Starting with the line that contains "This screenshot has width=2576, height=666.", copy every line through the end of the data below, exactly and with nothing added.

◆ ◆ ◆ ◆

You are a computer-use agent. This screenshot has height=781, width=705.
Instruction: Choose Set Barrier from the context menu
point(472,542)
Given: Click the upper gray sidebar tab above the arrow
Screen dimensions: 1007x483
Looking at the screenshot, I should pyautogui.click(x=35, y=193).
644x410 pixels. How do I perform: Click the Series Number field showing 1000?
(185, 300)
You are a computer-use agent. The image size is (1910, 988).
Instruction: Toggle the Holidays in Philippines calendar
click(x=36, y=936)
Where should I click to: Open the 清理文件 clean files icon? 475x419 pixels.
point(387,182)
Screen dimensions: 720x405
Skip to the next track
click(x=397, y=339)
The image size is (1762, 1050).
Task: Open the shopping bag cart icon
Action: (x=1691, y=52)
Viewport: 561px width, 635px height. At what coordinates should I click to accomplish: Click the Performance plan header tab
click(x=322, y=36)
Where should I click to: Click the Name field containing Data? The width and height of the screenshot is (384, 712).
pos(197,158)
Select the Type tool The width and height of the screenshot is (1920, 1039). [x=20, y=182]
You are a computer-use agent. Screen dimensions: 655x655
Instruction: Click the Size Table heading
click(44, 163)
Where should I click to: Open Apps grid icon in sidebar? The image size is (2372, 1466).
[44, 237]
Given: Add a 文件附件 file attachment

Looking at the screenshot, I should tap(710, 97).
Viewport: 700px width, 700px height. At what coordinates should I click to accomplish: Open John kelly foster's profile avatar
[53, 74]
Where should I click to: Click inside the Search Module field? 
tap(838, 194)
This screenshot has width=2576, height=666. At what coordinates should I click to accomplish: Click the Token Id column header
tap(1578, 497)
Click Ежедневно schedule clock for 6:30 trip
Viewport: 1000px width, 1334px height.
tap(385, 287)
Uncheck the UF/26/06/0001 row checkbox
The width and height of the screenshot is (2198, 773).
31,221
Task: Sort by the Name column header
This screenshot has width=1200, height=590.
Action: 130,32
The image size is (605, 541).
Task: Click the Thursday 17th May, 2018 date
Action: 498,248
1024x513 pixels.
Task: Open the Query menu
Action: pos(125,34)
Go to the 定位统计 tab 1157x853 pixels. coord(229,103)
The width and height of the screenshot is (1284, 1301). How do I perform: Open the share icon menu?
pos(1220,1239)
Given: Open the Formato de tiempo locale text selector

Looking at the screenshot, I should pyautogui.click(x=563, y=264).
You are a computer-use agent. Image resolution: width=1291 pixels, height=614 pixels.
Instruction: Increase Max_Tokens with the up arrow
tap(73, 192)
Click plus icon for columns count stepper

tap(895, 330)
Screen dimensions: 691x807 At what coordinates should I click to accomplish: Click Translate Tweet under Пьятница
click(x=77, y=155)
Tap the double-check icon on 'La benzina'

◆ ◆ ◆ ◆

### REPLY
This screenshot has width=2576, height=666. At what coordinates should I click to accomplish: Click the Token Id column header
tap(1578, 497)
Click Ежедневно schedule clock for 6:30 trip
Viewport: 1000px width, 1334px height.
tap(385, 287)
Uncheck the UF/26/06/0001 row checkbox
The width and height of the screenshot is (2198, 773).
31,221
Task: Sort by the Name column header
This screenshot has width=1200, height=590.
Action: 130,32
The image size is (605, 541).
Task: Click the Thursday 17th May, 2018 date
Action: 498,248
1024x513 pixels.
Task: Open the Query menu
Action: pos(125,34)
Go to the 定位统计 tab 1157x853 pixels. coord(229,103)
The width and height of the screenshot is (1284, 1301). How do I perform: Open the share icon menu?
pos(1220,1239)
Given: Open the Formato de tiempo locale text selector

Looking at the screenshot, I should pyautogui.click(x=563, y=264).
You are a computer-use agent. Image resolution: width=1291 pixels, height=614 pixels.
Instruction: Increase Max_Tokens with the up arrow
tap(73, 192)
Click plus icon for columns count stepper

tap(895, 330)
Screen dimensions: 691x807 At what coordinates should I click to accomplish: Click Translate Tweet under Пьятница
click(x=77, y=155)
Tap the double-check icon on 'La benzina'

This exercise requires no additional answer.